▶ Task brief
Please reproduce exactly the line that carries "(332) (207, 592)" and all remaining lines through the last line of the data, and write nothing else.

* * * *

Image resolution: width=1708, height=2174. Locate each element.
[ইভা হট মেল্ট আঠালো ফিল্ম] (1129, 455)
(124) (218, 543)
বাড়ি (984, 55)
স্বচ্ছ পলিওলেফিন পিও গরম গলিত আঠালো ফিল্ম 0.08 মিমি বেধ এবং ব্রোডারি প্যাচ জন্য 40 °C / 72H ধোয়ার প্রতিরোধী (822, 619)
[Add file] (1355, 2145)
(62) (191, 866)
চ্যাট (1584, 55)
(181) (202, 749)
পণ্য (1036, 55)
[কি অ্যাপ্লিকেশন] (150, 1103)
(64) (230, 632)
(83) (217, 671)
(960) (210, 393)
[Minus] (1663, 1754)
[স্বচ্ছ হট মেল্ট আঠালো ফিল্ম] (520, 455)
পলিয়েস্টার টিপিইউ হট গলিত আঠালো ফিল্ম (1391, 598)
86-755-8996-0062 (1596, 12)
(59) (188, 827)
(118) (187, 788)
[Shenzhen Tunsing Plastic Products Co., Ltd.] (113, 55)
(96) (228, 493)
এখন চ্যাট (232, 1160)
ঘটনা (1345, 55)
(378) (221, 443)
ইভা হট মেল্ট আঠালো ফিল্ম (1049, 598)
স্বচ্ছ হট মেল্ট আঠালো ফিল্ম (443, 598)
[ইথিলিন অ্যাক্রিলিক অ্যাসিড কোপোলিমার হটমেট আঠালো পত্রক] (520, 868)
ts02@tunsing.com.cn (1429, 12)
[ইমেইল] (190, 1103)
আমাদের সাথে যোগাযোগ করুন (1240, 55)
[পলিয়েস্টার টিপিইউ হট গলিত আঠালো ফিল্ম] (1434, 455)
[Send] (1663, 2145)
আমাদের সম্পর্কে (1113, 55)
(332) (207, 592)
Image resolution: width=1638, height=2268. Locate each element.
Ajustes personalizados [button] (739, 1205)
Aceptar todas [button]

* * * *

▶ Task solution
(332) (207, 592)
Image resolution: width=1638, height=2268. Locate each element.
Ajustes personalizados [button] (739, 1205)
Aceptar todas [button]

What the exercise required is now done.